The quarterly unemployment rate and employment figures have become a major political influence in recent years. The positive or negative news they present offers reassuring evidence of government policy or something for the opposition to strike with. However as the results now carry big political sway it is time to question whether they be relied on as accurate evidence of the health of the UK job market?
George Osborne used these unemployment figures regularly as chancellor, in March 2016 he jumped on “the UK’s jobs miracle” and included the most recent unemployment figures as proof. David Cameron also used the statistics to prove that the Conservatives had created 1,000 jobs per day while in power.
Are these figures secure and reliable enough to back up such inflated claims? Doubts have been cast on their accuracy before and with a quickly changing jobs market do the figures honestly reflect the experience of workers and job seekers in the UK today and do they really carry such political weight?
A Labour Force Survey
The Office of National Statistics (ONS) is the body that compiles the unemployment forecast and it does so in two main ways. The most accurate, and most quoted, figures are compiled through a Labour Force Survey but another figure is also released which is the claimant count, reflecting how many people are receiving job seekers allowance. The results of the Labour Force Survey receive more attention as the more accurate and detailed picture of the UK jobs market.

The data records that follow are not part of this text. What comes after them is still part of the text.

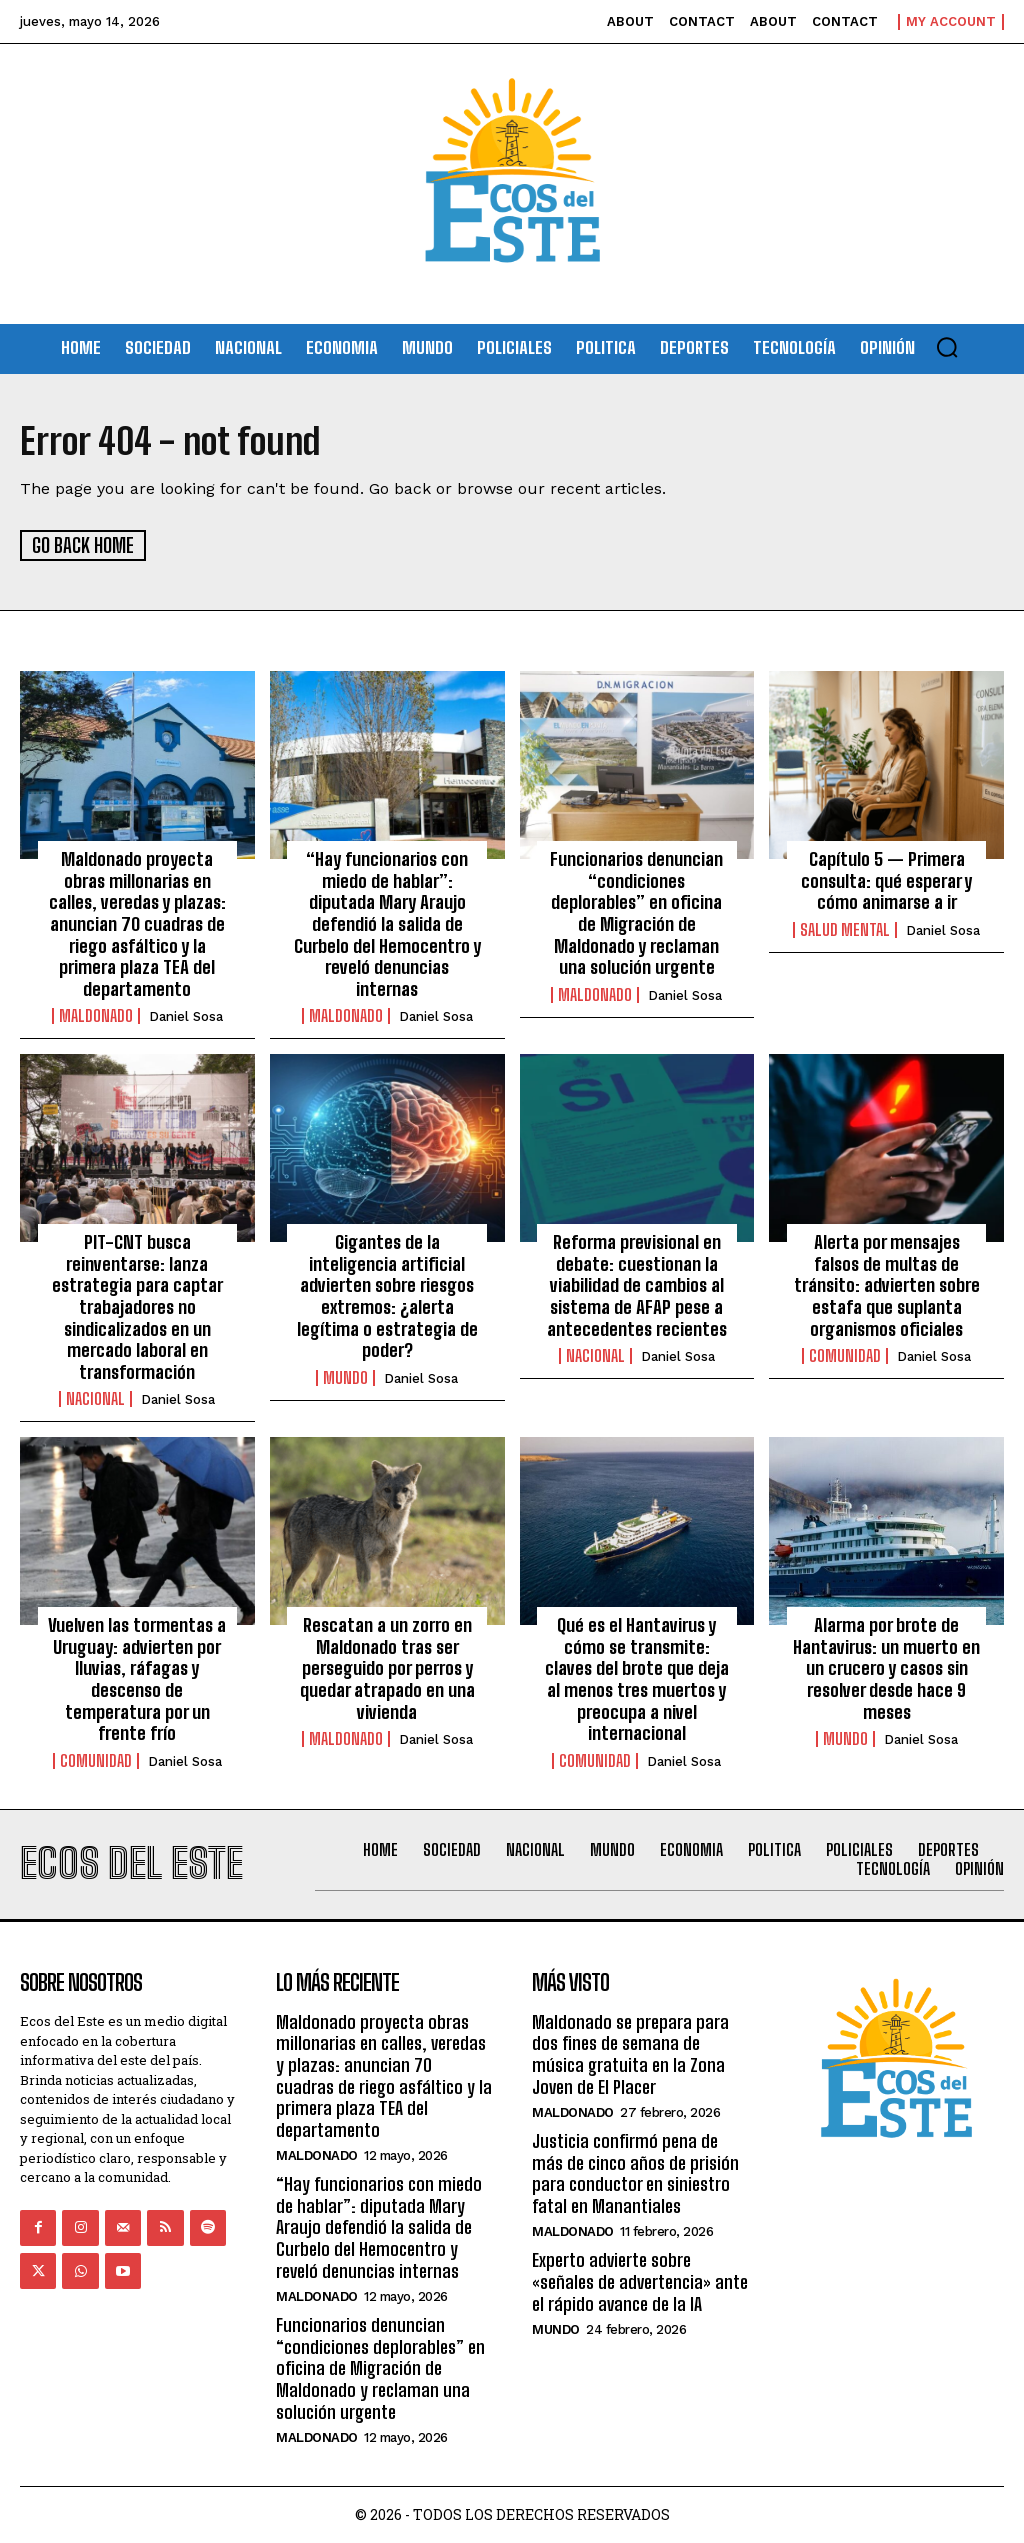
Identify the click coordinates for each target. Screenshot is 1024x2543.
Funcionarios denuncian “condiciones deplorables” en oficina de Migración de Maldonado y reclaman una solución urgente (636, 912)
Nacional (95, 1398)
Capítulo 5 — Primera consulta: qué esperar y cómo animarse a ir (886, 879)
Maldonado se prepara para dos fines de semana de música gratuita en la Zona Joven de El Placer (630, 2053)
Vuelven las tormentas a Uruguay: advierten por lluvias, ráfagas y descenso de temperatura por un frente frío (137, 1678)
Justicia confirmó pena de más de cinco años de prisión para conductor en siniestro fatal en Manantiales (635, 2172)
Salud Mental (845, 929)
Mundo (345, 1377)
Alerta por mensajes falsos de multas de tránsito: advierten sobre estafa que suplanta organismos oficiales (887, 1284)
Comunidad (845, 1355)
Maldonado (96, 1015)
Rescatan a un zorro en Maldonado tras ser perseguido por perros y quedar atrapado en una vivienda (387, 1667)
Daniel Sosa (186, 1015)
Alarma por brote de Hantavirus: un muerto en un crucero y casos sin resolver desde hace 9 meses (886, 1667)
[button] (947, 347)
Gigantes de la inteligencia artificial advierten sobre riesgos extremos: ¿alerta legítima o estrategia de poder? (387, 1295)
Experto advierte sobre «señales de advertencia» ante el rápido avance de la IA (640, 2280)
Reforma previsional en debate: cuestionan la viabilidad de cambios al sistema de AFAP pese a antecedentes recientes (637, 1284)
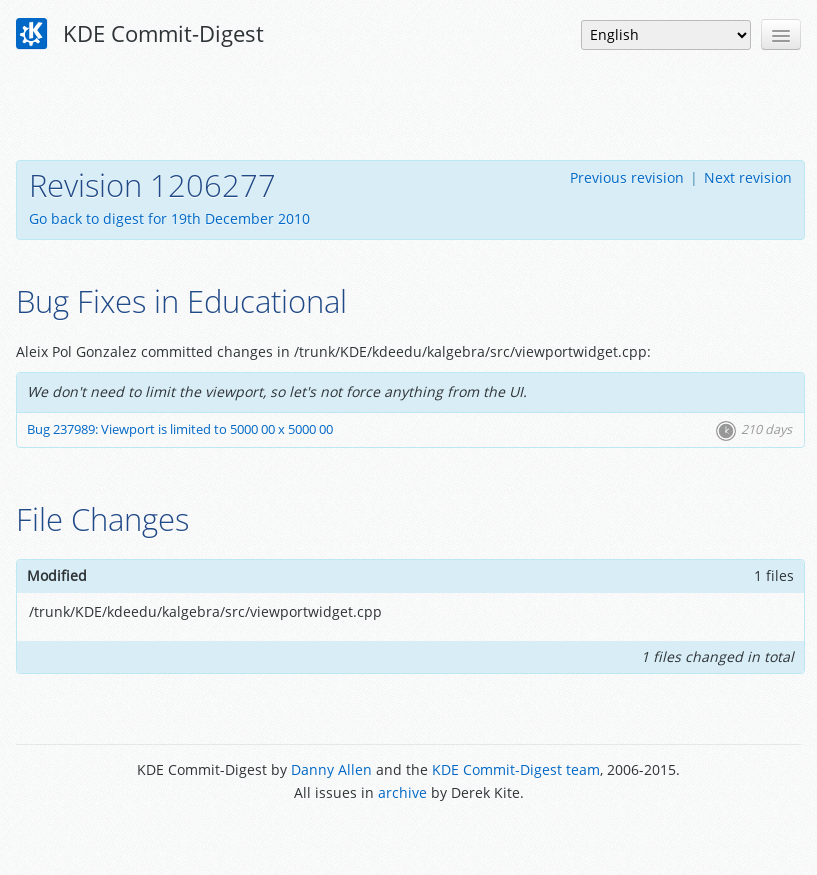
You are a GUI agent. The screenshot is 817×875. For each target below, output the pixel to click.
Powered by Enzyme (408, 837)
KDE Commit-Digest (140, 34)
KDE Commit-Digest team (516, 769)
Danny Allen (331, 769)
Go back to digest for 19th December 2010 (169, 218)
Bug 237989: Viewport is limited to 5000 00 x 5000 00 (180, 429)
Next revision (748, 177)
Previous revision (627, 177)
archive (402, 792)
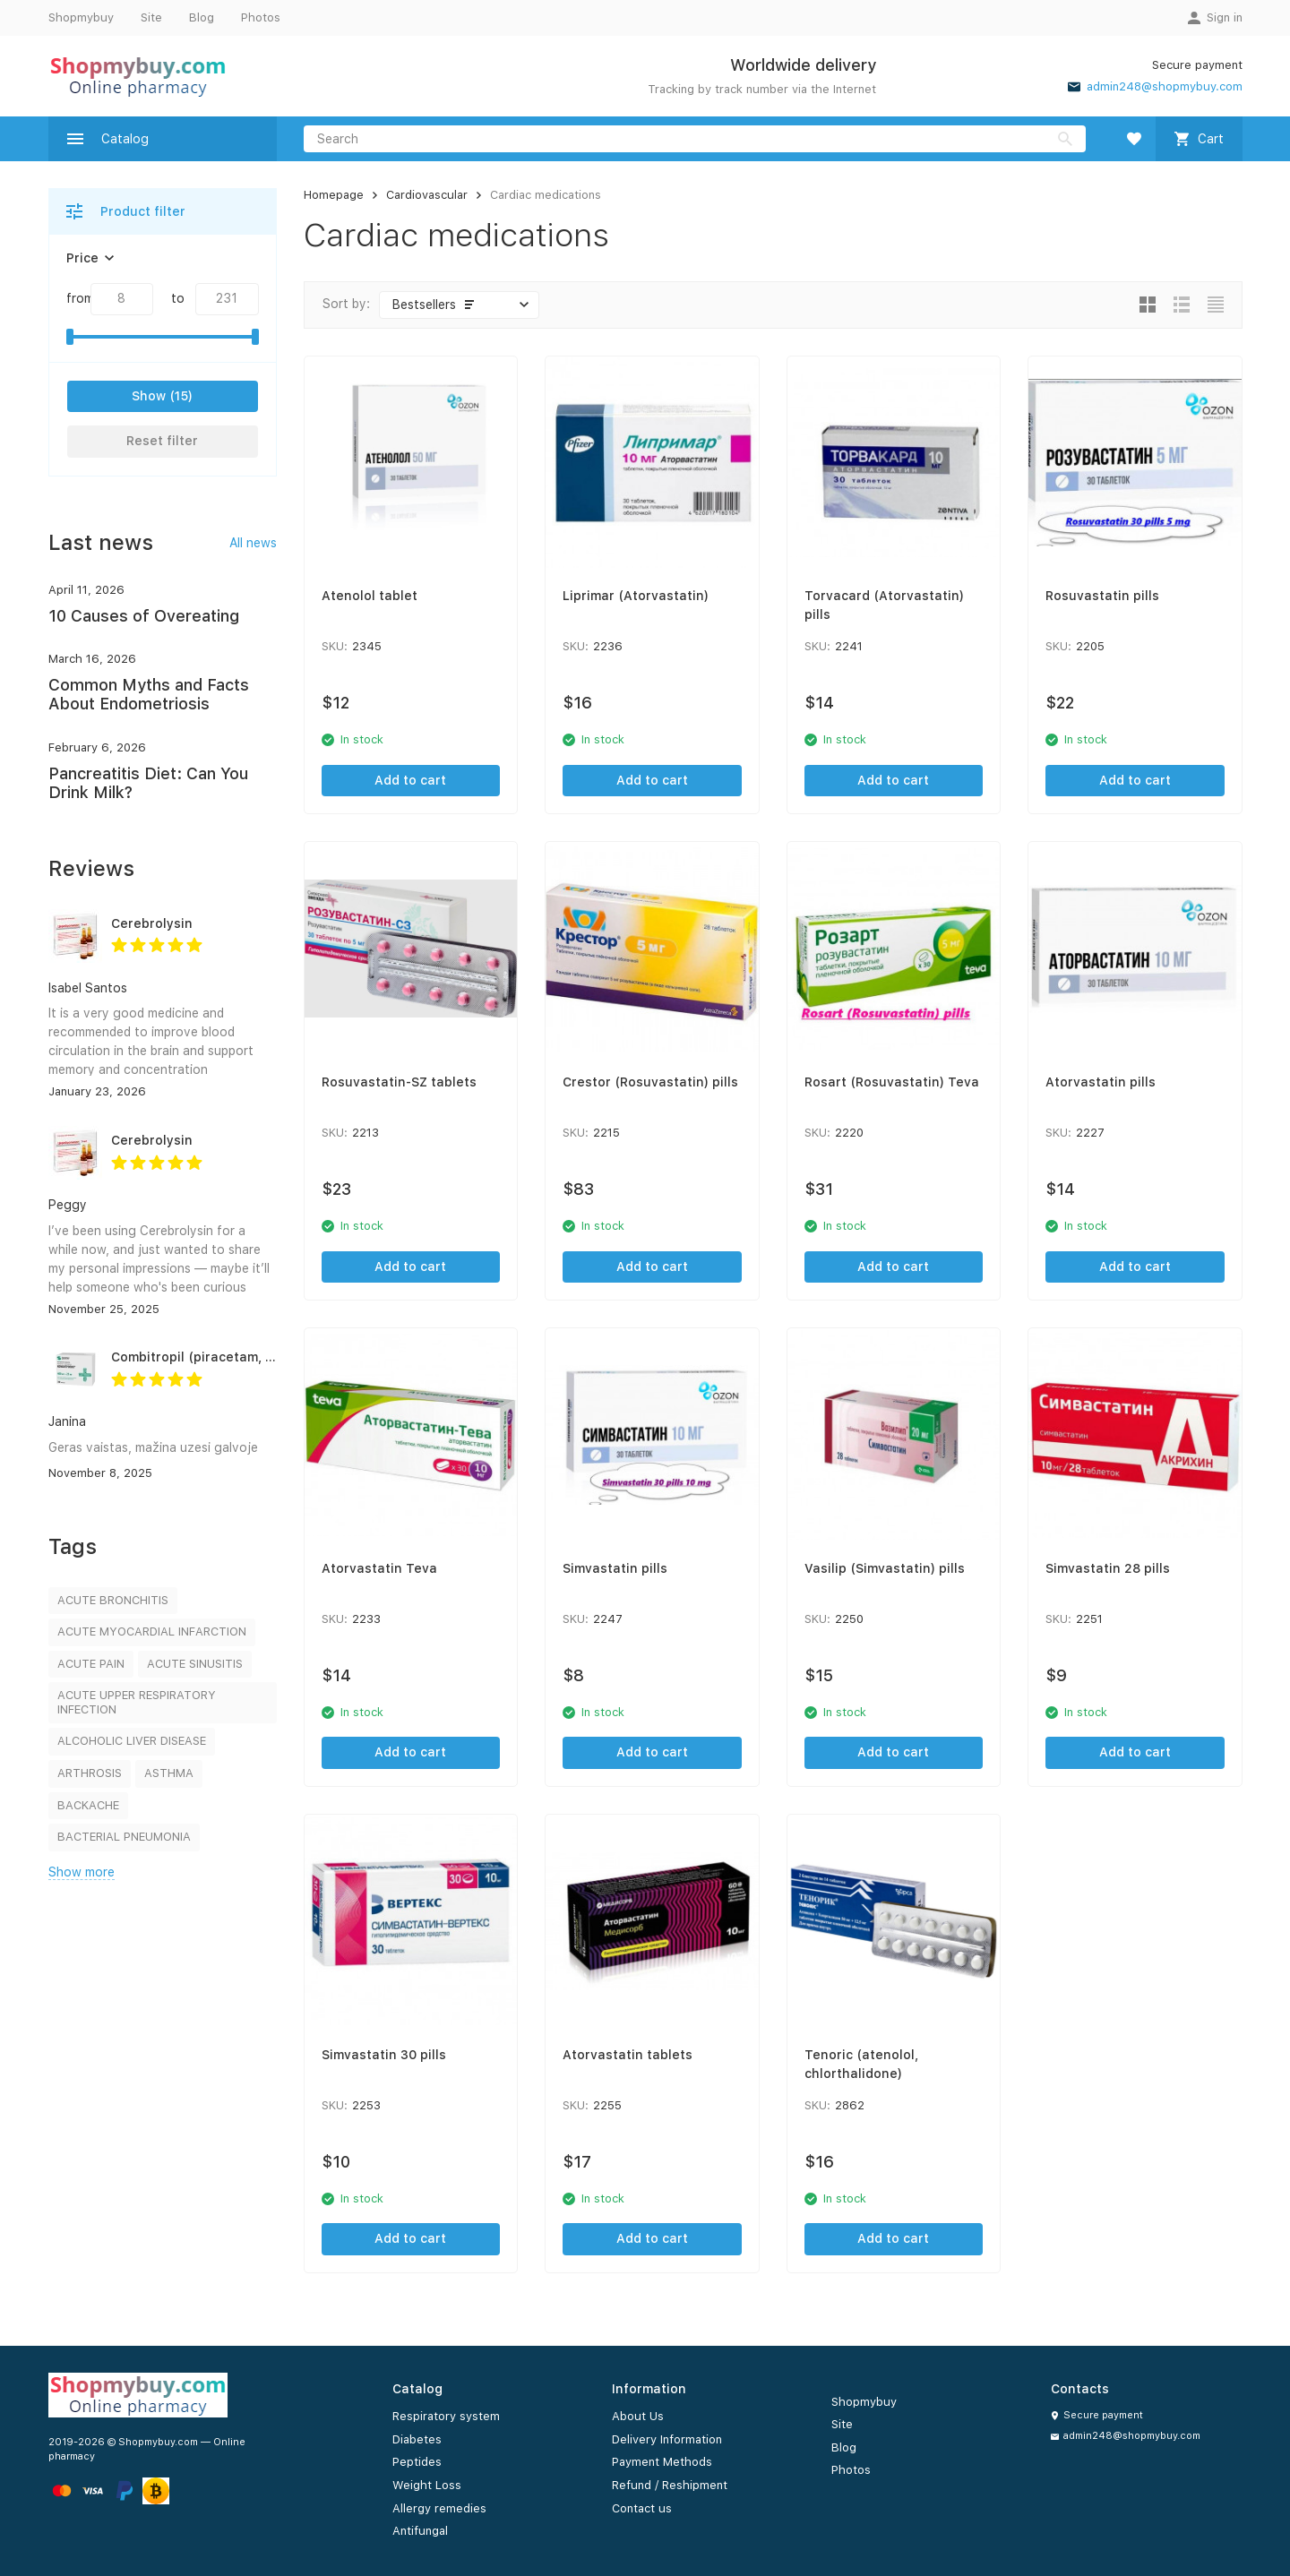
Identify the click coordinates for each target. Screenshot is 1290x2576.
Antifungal (420, 2530)
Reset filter (162, 441)
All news (253, 543)
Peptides (417, 2462)
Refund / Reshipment (669, 2485)
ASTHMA (169, 1773)
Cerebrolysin (152, 923)
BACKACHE (88, 1805)
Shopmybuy (81, 17)
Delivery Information (667, 2439)
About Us (638, 2416)
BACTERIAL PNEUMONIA (124, 1836)
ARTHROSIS (89, 1773)
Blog (201, 17)
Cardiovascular (427, 195)
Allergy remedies (439, 2508)
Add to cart (410, 780)
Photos (260, 17)
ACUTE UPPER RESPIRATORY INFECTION (136, 1702)
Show (149, 396)
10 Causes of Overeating (143, 615)
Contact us (642, 2508)
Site (151, 17)
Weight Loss (426, 2485)
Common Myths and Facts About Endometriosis (148, 694)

In the Labour Force Survey the ONS sends a questionnaire to a 60,000 sample group asking if they have actively sought work in the past month or could take work in the next fortnight if offered. The first and most obvious flaw in this methodology is that it relies inherently on the honesty and accuracy of those 60,000 people however this method is still an internationally used and renowned way of compiling unemployment statistics.
Another quirk in how the Labour Force Survey works is that the numbers can fall, or at least fluctuate, if a recipient has simply given up on, or even taken a break from, searching for a job in the month before receiving the survey. Similarly numbers can drop if an amount of people are unable to take a job in the two weeks following the survey, perhaps due to a holiday or illness. Rather than indicating a rise in people in work, it simply indicates inactivity and as such these recipients are labelled ‘economically inactive,’ a group that also includes students, stay-at-home parents, retirees and the long-term ill.
The Hidden Unemployment Statistics
Perhaps unsurprisingly these figures have faced doubts and criticism previously. The TUC in 2012 announced their suspicions surrounding these regularly released figures, claiming they were inaccurate because they failed to include people who had not searched for work recently or under-employed people, those who take part time work after being unable to find full time work. It was claimed that if those were included the unemployment total would be almost 4million higher.
Brendan Barber, TUC general secretary, said at the time that, “When ministers say there are plenty of jobs out there, they are ignoring the sheer numbers of people looking for work, as well as the suitability and location of the jobs available." Osborne and Cameron clearly did not take this advice as the unemployment statistics remained a big part of the Conservative pitch in the 2015 general election.
More recently phenomenon such as zero hour contracts and apprenticeships, that pay as low as £3 per hour, have lowered the unemployment rate further despite being low paid, unstable and in the case of zero hour contracts, may not actually see someone working each week as the name suggests. The growth in this area of work has been labelled ‘the gig economy’ and it is estimated that up to 5 million people work in this way which contributes to a lower tax return, lower living standards and growing ‘underemployment.’
Disguised unemployment is another area where although not counted in the unemployment statistics people may not be working or working as much as possible. This includes those on sickness benefits but able to do some jobs, those forced into redundancy or early retirement and those in part time or zero hour work. Zero hour contracts have, the ONS revealed this week, reached their highest ever levels with 910,000 people on contracts not guaranteeing regular work, a 30% increase since 2014.
Source: Nomis via New Statesman
Last year a study in the New Statesman Magazine found that once all of these other areas are factored in a ‘true’ unemployment rate could be closer to 12% rather than the 5% that government published at the time. The TUC and others have argued that the UK should mirror the USA which compiles a ‘U6’ measure of unemployment that includes discouraged, marginally attached and under-employed workers.
The miracle will continue
As a result of not including any underemployment, economic inactivity and long term sick naturally the unemployment figures look much more impressive for the government. In Feb 2017 the ONS announced the jobless rate held at an 11 year low of 4.8% in the three months up to December 2016.
However there were signs of the underlying true unemployment rate and the underemployment excluded from these figures. Wage growth remained slow and inflation increased, sparking a fear of a real term wages fall in the near future, Ben Brettell, senior economist at Hargreaves Lansdown, told the BBC: "With inflation forecast to hit 2.8% early next year, a deceleration in pay growth could see real wages fall at some stage."
It is evident that there are serious flaws in not only the methodology of the employment and unemployment statistics but also that they neglect a large, growing and worrying sector of work. With almost a million zero hour contracts added to economically inactive, underemployed and those who have given up searching, an honest unemployment rate would be much higher. However this is not something any government would be keen to admit to, despite the problems it causes in tax returns, productivity and skills shortages across the country, so expect the so-called ‘jobs miracle’ to continue for the foreseeable future.